FROM BOTANICAL GARDEN TO BEER GARDEN:


Given the previous night's disappointments I was determined to do at least one beer-related thing while I was in Sapporo so I caught the subway to the Sapporo Beer Garden, a restaurant and museum complex built on the site of the original Sapporo brewery. I arrived too late to get the guided tour but just in time for the dinner crowd at the Beer Garden. Well, there are actually a couple of Beer Gardens in the complex but I went in to the first one that advertised the local delicacy Jingus Kaan.

"Hokkaido is Sapporo Beer." Now this is a town I can get used to.


So this is where dreams are made...


"I'd like to buy a vowel, please..."


Pick one; you can't lose. Click to enlarge.


Jingus Kaan is a dish unique to Sapporo, and one that seemingly pays homage to the Mongol roots that many researchers suspect play a substantial part in Korean and Japanese genetics. Essentially the dish is just raw cuts of high grade meat cooked on a hot plate and served a special dipping sauce. The dish is normally also served with beer and vegetables (the vegetables are optional), but I was happy to just have a frothy mug of authentic Sapporo beer and a big plate of meat. After months of scrounging on anorexic steaks and shreds of meat I was happy to get my carnivore on.

I like the German stylings. Very bacchic.

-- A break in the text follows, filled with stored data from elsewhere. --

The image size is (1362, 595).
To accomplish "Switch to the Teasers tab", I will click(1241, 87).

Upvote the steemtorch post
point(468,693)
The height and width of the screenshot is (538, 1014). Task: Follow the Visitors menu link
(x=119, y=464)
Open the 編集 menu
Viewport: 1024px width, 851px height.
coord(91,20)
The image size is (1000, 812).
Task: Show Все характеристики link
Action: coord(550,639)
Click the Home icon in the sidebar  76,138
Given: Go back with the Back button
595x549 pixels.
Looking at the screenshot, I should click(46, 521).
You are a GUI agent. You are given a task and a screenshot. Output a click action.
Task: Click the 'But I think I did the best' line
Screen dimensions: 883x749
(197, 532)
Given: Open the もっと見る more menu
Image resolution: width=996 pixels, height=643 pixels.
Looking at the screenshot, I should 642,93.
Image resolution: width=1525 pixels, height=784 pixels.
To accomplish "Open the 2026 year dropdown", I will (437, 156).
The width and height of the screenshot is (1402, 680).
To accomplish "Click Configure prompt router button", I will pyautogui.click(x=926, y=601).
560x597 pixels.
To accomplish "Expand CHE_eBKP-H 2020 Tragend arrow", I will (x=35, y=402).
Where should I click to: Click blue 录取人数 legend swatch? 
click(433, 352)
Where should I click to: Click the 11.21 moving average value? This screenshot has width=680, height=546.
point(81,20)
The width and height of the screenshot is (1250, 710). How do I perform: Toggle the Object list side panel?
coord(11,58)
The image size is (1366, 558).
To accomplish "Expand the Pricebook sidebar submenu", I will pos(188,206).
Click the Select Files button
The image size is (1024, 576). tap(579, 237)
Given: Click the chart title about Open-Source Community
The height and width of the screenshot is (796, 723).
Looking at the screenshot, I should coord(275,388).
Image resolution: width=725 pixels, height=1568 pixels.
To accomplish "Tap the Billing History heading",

Now THIS is a meal that I can sink my teeth into.


The place was pretty smokey, but it smelled like cooking meat so I was fine with it.


I left the Beer Garden one satisfied customer and spent the night touring around Odori Garden and the underground shopping malls before heading home for a well deserved rest.

Odori Park. The b-boys I mentioned in the previous post were back.


I'm pretty sure the Eiffel Tower doesn't do that at night. Does it? It reminded me of a giant Christmas tree.


Back in Susukino with the crazy neon ferris wheel.